K-fold cross-validation provides a more robust estimate of your XGBoost model’s performance by training and evaluating the model on multiple subsets of your data. Scikit-learn’s cross_val_score function makes it easy to perform k-fold cross-validation with just a few lines of code.

import numpy as np
from sklearn.datasets import load_diabetes
from sklearn.model_selection import cross_val_score
from xgboost import XGBRegressor

# Load the diabetes dataset
X, y = load_diabetes(return_X_y=True)

# Create an XGBRegressor
model = XGBRegressor(n_estimators=100, learning_rate=0.1, random_state=42)

# Perform 5-fold cross-validation
cv_scores = cross_val_score(model, X, y, cv=5, scoring='neg_mean_squared_error')

# Convert negative MSE scores to positive RMSE scores
rmse_scores = np.sqrt(-cv_scores)

# Print the cross-validation scores
print("Cross-validation scores:", rmse_scores)
print(f"Mean cross-validation score: {np.mean(rmse_scores):.2f}")

Here’s what’s happening:

  1. We load the diabetes dataset and create an XGBRegressor with specified hyperparameters.
  2. We use cross_val_score() to perform 5-fold cross-validation, specifying the model, input features (X), target variable (y), number of folds (cv), and the scoring metric (negative mean squared error).
  3. We convert the negative MSE scores to RMSE scores for easier interpretation.
  4. We print the individual cross-validation scores and their mean.

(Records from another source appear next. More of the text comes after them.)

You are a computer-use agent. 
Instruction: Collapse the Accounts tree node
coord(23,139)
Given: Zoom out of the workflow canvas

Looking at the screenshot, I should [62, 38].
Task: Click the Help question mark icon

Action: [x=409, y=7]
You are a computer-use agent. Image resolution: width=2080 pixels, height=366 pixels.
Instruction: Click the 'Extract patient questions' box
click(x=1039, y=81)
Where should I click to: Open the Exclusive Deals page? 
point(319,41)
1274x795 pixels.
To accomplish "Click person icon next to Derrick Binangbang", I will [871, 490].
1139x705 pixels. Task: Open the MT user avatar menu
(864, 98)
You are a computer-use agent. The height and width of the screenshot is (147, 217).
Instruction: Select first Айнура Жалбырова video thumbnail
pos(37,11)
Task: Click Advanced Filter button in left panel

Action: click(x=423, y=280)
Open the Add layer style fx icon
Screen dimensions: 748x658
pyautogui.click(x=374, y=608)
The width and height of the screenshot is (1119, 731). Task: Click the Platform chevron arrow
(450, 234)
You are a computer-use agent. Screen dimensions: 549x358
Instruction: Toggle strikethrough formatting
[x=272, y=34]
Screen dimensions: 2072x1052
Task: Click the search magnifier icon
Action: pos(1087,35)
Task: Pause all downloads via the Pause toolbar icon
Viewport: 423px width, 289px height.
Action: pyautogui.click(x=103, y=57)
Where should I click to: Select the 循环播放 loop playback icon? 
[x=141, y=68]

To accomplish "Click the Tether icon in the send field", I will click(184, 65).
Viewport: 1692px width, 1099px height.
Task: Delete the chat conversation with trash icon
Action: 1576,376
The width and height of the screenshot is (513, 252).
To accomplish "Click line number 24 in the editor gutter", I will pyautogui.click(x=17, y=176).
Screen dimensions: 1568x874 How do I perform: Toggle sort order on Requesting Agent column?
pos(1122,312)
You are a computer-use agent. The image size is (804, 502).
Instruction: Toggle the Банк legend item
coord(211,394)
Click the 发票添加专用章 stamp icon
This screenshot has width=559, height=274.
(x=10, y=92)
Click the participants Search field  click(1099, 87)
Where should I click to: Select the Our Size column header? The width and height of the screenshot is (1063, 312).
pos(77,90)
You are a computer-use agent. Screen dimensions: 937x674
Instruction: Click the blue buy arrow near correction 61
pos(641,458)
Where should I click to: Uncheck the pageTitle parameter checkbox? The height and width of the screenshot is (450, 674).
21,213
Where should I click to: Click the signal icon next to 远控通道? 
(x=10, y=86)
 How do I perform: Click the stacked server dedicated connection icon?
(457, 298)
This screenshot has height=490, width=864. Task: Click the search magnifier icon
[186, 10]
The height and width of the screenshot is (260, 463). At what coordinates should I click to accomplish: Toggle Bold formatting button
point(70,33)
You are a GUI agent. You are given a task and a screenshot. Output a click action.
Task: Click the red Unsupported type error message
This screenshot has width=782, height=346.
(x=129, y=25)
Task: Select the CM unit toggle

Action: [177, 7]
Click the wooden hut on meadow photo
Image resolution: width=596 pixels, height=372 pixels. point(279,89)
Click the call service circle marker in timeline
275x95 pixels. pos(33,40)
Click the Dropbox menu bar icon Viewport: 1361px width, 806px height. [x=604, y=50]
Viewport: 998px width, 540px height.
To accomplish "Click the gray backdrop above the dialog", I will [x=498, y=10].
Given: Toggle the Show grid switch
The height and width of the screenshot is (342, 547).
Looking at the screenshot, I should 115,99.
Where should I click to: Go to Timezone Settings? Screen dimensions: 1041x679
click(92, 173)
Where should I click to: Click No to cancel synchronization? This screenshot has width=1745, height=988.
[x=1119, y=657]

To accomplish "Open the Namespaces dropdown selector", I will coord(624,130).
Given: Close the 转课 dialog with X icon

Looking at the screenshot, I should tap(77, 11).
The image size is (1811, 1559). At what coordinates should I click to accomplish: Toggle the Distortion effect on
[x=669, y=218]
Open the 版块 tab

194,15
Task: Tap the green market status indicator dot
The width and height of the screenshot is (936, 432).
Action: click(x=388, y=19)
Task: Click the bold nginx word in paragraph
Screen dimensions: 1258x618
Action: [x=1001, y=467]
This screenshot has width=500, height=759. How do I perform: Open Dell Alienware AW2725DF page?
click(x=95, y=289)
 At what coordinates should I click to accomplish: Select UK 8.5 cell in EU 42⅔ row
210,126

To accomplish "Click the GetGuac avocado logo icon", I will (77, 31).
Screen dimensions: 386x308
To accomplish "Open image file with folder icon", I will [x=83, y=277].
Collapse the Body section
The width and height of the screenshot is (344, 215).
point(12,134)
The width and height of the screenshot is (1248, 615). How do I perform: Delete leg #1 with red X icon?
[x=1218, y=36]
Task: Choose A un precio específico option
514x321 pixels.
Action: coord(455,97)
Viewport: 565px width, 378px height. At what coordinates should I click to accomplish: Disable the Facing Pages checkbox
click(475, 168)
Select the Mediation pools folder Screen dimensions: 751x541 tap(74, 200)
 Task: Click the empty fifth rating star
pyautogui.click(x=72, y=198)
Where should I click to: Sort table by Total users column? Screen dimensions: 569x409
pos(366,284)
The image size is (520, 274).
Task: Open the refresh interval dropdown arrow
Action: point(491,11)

K-fold cross-validation helps prevent overfitting by ensuring your model performs well across different subsets of your data. It’s especially useful when you have limited data and can’t afford a separate validation set. By using scikit-learn’s built-in cross_val_score, you can easily incorporate this powerful technique into your model evaluation workflow.